卒業を間近に控えた競馬学校騎手過程39期生の第2回模擬レースに参加するため、競馬学校に行ってきました。
学生時代は、同期のみんなができることを、なぜ私だけできないんだろうとイライラしたり、頑張っているつもりなのに、なかなか上手くならないことをくよくよ悩んだり……卒業してすぐの頃は、思い出すのも嫌だったはずなのに、今こうして時間が経ってみると、つらかったことも含めて、全部がいい思い出になっていることが、なんだかとても不思議な気分です。
2R制で行われた模擬レースで、私が参加したのはダート1000mのレースですが、女子2人、男子4人、計6人の学生は、本物のレースを頭に思い描き、勝敗にこだわりながらも、ひとりひとりがきちんと目的意識を持って、落ち着いて騎乗しているように感じました。
自分の時はどうだったか。

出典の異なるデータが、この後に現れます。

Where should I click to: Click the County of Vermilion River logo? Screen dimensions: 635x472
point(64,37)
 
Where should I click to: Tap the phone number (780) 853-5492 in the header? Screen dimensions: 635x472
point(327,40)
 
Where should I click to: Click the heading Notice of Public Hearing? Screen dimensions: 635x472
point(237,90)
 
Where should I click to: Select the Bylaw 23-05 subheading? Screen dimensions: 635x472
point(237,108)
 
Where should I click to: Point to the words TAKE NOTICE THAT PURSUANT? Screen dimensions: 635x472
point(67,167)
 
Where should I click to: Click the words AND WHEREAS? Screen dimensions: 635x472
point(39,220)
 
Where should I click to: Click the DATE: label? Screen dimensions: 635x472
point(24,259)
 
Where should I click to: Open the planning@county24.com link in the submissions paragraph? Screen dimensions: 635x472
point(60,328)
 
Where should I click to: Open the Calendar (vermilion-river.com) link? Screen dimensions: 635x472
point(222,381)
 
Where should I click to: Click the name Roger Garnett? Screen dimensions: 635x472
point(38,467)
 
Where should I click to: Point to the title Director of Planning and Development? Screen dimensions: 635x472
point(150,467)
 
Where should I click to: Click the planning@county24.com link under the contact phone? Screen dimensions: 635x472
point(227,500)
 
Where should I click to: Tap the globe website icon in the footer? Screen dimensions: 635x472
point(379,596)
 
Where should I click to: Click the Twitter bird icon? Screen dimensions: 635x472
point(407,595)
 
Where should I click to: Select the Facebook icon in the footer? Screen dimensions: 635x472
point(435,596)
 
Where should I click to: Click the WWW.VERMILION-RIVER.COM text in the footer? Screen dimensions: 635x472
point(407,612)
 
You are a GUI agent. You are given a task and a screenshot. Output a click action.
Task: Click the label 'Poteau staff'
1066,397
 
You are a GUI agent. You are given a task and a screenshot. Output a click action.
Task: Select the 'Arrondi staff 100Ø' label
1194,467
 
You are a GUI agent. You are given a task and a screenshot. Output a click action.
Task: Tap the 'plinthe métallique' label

今年、デビューして7年目ですから、細かいところの記憶は薄ぼんやりとしていますが、思い返すとレース中、空回りをしたり、冷や汗をかいたり……こんなに落ち着いてはいなかったような気がします(苦笑)。
その逆で、同じだなぁと思ったのは、同期の仲の良さです。
来春、デビューすると同時に、一番身近なライバルになるのが同期ですが、苦しいことも楽しいことも一緒に味わい、時には助けたり助けられたり、励ましたり励まされたり……切磋琢磨してきた仲間というのは、学生時代よりむしろ、デビューしてからの方が、その絆が深くなっていくような気がします。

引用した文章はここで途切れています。